Entries from a dataset
------------

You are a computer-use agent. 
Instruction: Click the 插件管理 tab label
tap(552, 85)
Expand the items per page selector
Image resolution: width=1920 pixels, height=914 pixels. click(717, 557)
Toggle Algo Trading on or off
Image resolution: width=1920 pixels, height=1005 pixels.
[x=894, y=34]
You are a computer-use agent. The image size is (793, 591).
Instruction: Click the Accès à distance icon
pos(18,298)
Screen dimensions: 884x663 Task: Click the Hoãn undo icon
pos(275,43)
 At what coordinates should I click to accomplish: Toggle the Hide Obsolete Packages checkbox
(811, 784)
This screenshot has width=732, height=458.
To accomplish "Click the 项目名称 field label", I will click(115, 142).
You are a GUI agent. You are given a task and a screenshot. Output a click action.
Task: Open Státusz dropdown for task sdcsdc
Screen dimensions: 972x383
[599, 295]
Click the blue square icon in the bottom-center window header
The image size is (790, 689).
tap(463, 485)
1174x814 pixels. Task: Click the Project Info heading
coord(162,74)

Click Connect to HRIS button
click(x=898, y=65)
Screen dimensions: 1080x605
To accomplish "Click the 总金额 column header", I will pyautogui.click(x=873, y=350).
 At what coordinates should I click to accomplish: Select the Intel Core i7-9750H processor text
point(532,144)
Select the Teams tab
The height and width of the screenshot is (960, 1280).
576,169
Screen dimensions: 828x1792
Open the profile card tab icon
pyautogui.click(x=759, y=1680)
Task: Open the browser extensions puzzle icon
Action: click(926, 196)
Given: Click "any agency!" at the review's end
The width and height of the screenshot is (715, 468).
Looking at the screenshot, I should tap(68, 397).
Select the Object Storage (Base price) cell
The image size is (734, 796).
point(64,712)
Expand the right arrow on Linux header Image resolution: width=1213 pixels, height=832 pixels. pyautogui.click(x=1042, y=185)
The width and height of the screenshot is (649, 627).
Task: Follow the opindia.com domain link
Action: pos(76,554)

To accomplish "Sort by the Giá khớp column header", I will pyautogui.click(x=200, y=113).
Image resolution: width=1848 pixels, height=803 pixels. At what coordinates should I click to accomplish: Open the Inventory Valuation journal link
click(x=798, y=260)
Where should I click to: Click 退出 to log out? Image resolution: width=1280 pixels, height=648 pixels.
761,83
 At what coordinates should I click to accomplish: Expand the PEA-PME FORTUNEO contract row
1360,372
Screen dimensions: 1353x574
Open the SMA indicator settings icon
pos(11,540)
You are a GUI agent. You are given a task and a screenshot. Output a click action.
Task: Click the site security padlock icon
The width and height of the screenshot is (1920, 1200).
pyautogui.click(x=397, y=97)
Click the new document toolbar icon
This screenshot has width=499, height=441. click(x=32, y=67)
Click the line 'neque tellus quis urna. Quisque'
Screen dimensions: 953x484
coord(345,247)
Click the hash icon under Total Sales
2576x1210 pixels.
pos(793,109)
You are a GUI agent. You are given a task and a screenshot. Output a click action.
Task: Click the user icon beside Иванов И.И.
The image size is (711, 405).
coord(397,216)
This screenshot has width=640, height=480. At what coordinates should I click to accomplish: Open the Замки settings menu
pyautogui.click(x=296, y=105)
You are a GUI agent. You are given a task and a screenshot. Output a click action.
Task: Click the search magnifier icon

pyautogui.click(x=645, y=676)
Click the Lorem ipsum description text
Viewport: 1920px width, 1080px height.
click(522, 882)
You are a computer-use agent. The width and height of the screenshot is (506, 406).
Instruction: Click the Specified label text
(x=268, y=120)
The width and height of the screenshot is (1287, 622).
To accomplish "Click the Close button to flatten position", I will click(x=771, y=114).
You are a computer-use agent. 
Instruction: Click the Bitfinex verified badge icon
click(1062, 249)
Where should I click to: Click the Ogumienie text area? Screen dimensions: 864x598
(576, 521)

------------

#### [PROBLEM TO WORK ON]
Copy out the lines of the records above word for word, everything from the line containing "1174x814 pixels. Task: Click" down to the line containing "point(64,712)", both included.

#### [EXPECTED ANSWER]
1174x814 pixels. Task: Click the Project Info heading
coord(162,74)

Click Connect to HRIS button
click(x=898, y=65)
Screen dimensions: 1080x605
To accomplish "Click the 总金额 column header", I will pyautogui.click(x=873, y=350).
 At what coordinates should I click to accomplish: Select the Intel Core i7-9750H processor text
point(532,144)
Select the Teams tab
The height and width of the screenshot is (960, 1280).
576,169
Screen dimensions: 828x1792
Open the profile card tab icon
pyautogui.click(x=759, y=1680)
Task: Open the browser extensions puzzle icon
Action: click(926, 196)
Given: Click "any agency!" at the review's end
The width and height of the screenshot is (715, 468).
Looking at the screenshot, I should tap(68, 397).
Select the Object Storage (Base price) cell
The image size is (734, 796).
point(64,712)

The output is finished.